--- Text excerpt ---
====
When deciding to work in another country, you’d like to imagine that the process is as simple as pie. That phrase is actually something which moved through languages over time, from Maori to English (pai is Maori for “good”) and had to jump through some hoops to have a new meaning. It is quite apt as anyone looking for a change of scenery could feel like they have to jump through hoops to qualify to work abroad.
In this short article, I want to highlight some of the key areas to take heed of if you’ve been toying with the idea of upping sticks for a new locale. A lot of advice here is from the fantastic folks at Odyssey Recruitment. They help people working in healthcare and medical find some amazing new roles everywhere from the UAE & Canada to Australia and New Zealand.
Even if moving away to work is something you’ve never considered before, here is advice which can steer you away from making the most common mistakes. It all starts with knowing what the deal with Visas will be.
The Visa Conundrum
In old-timey war movies, you’d often encounter a scene where the hero is stopped by a nefarious guard and asked for their papers. While visas thankfully don’t work like that anymore, visas are nothing short of a headache to figure out. Every country has different rules which need to be followed to the letter. Making simple mistakes in the process can snowball into bigger problems.
For example, I’m writing this in Ireland. As part of the EU, most people would think that someone living in an EU country can just up sticks and move wherever they like as part of free movement. Sadly that isn’t the case. Some countries will still want you to apply for the right to work there, and often having to do so in person. If you were moving somewhere completely new, say Croatia for example, you might have to find someone who can translate and bring them with you to do in-person registration.
It is something which can be worrying, but as always, knowing ahead of time is going to make everything run smoothly.
Your Upfront Costs
You’re moving to a new country for a new job, so why is your soon to be employer asking that you pay for flights ahead of time? And why might they ask that you pay for work uniforms or insurance?
Companies employing foreign staff are taking on someone they want to know will fit in easily. Sometimes that could mean they ask for you to pay for some things up front, which they will then reimburse. With regards to items like flights and uniforms, that’s fine enough. If they surprise you with something that looks eerily similar to an invoice for several items, consider it a red flag.
You may get some value from looking up the company online and seeing what their reviews are like for jobs sites in that country. A quick Google Translate can help you see if the company is above board or could be a problem to work for. Trust me when I say you don’t want to start your time in a new country working a nightmare of a company.
Ask about accommodation
If you’re lucky enough to be getting accommodation from your new employer or agency which has helped you find a new job, you should have no problems here. But if you’re going it alone, you’ll want to know as much about living in the country as possible. Quite surprisingly, the end of the job interview is usually the best time to ask.
It’s most likely you’ll be conducting interviews over Skype or Zoom, and when it gets to the eventual “have any questions” portion of the call, you’ll want to be seen as someone keen to work there. Asking basic questions surrounding work culture and what living in the area is like will help a lot. You’ll want to ask about local taxes, any surprise fees that those on the other end of the line will know about, and what living in the area is like.
Not only will it help humanise the video call, but it will help you stand out in an employer’s mind as someone who actively wants to be there, as you’re the only one who wants to know how things work.
Finally, always save more money than you think you need
So you’ve read up and found that you’ll need X amount of money for living in your new country from month to month. That concept will go right out the window for the first few weeks you’re living there. Consider the move like a holiday, where you will have to spend so much more on getting around, eating, essentials for your new home and everything else intertwined with a move.
If you start with a strict budget, you’re going to stress yourself out; not a great idea when moving hundreds or thousands of miles away from home. Just remember that moving abroad to work is all about planning and not acting on a whim.
Research is your friend, and companies which can cover those areas I’ve mentioned here are going to be a godsend.
Liz Westwood from UK on October 22, 2020:
You make some useful and interesting points in this helpful article.
====
--- Dataset section ---
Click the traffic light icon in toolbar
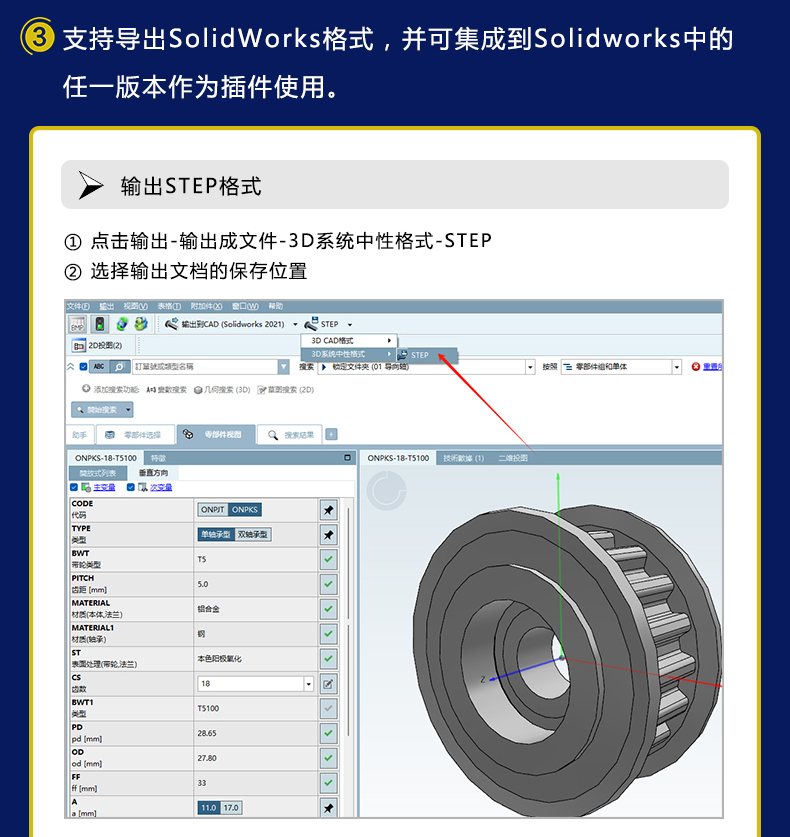The height and width of the screenshot is (837, 790). [x=99, y=324]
====
Answer these questions from the article on working abroad:
(a) What is the Maori word for "good"?
(b) In which country is the writer writing the article?
(c) When does the article say is usually the best time to ask about living in the country?

(a) Pai.
(b) Ireland.
(c) The end of the job interview.